Beyond PHERP, the public health capabilities and capacity of the health workforce have also been improved through other kinds of government investment (such as through the recently established schools of rural health) and through the efforts of the professional and academic institutions (i.e. incorporating public health content and skills into the curriculum of the clinical workforce). However, the effectiveness of including some public health curriculum into undergraduate medical, nursing, and health sciences education is largely unknown.
Unfortunately, there is little systematic information available about the outcomes and career trajectories of most MPH students and other graduates. For example, it is not known the extent to which such students are seeking career change, or just upskilling. It is also not known the extent to which graduates have proactively shifted into working more full time in the field of public health, or are merely using their public health knowledge and skills in existing positions. Anecdotal information suggests that 'all of the above' are occurring, with the expansion of employment opportunities in a wide range of relevant settings, including Divisions of General Practice, local government, non-government organisations. In 2004 a survey was undertaken of 655 current and alumni MPH students in Victoria. Most students agreed that the MPH training was relevant to their jobs and prepared them for public health positions. However, only 71 per cent of students thought that the MPH prepared them for practice, while half of this number said that it prepared them for research . A series of ANAPHI case studies  suggested that PHERP-funded institutions have contributed significantly to developing a workforce capable of addressing such public health challenges as emerging diseases such as SARs, chronic disease, indigenous health and socioeconomic health inequalities .
In the absence of a strong government role and leadership in planning and purchasing in a 'public good' field like public health, it becomes the role of the profession to create a market demand, or to reflect on how best to meet the public interest and needs. The articles in this series demonstrate the efforts of the profession and the educators to improve workforce capacity to work in disadvantaged communities (Harris et al) and in low and middle income countries (Patel & Phillips), to institute innovation in education (Bullen & Neuwelt, for New Zealand) and shape the pathways through education (Bennett et al), and to undertake their own planning (Rumbold and Bennett, Fleming et al).
Such a market-based system provides for diversity, as well as problems of sourcing needed expertise (Madden et al). Yet, traditional workforce planning methods of deterministic projections have not been effective in addressing workforce needs (Bolton & Segal). There have been attempts to develop methods for estimating workforce needs  as well as workforce planning models specifically for public health  – though neither has been sufficiently robust for broader adaptation and uptake.
Within the current policy context, there are some workforce needs which can be anticipated (Lilley & Stewart), while the extent of new public health challenges such as climate change may be less predictable (Ellis et al).

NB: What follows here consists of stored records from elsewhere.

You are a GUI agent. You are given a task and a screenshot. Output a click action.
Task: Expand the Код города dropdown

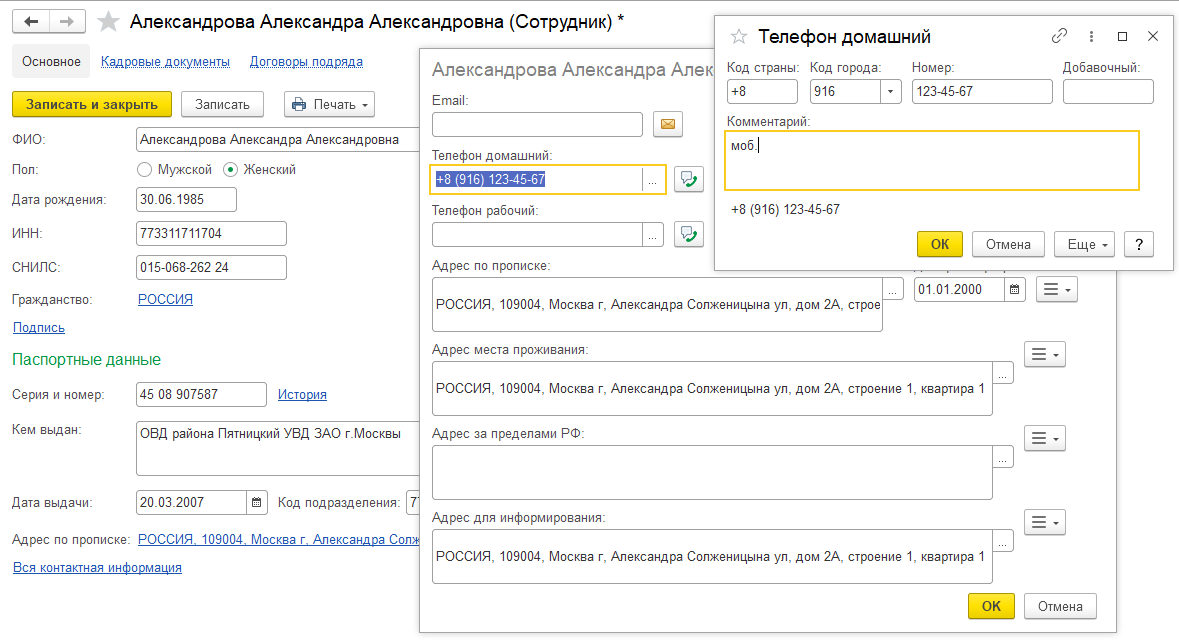891,92
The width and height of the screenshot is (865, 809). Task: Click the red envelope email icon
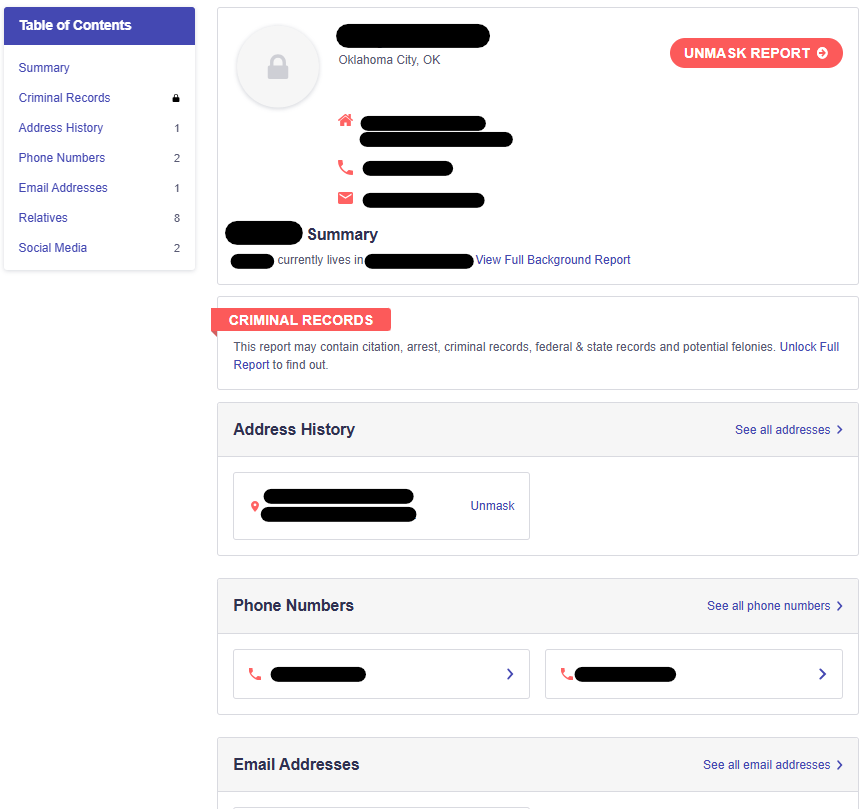(x=345, y=198)
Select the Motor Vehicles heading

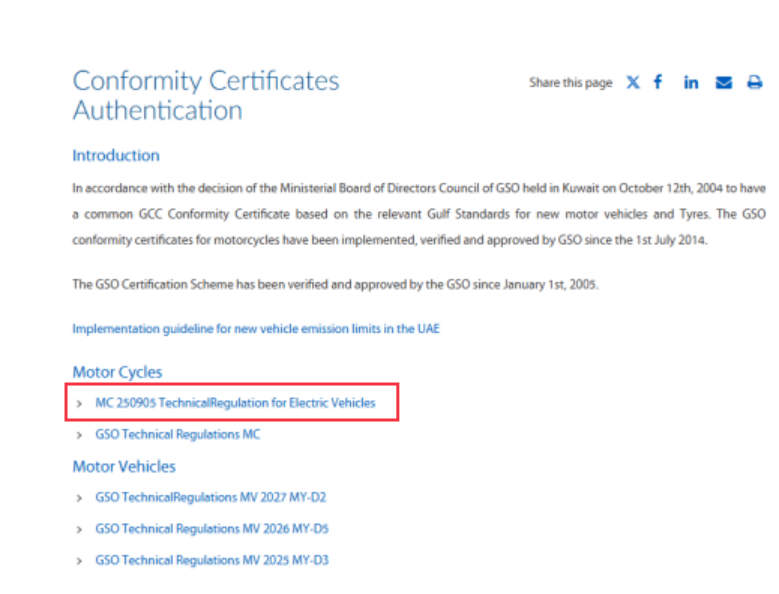(x=124, y=466)
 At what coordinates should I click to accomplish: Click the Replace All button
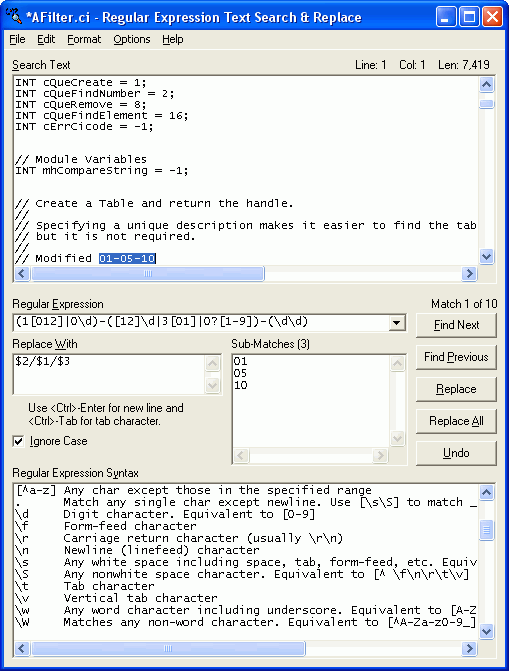(x=456, y=421)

In the face of very uncertain futures, currently being impacted on by the greatest global economic downturn to have occurred in the last 50 years, the question for government is how to ensure a sufficiently flexible and adaptive workforce, and how to provide sufficient incentives to academic institutions and the relevant professions to assure a high standard and quality of education in the public interest and for a more capable public health workforce for the future.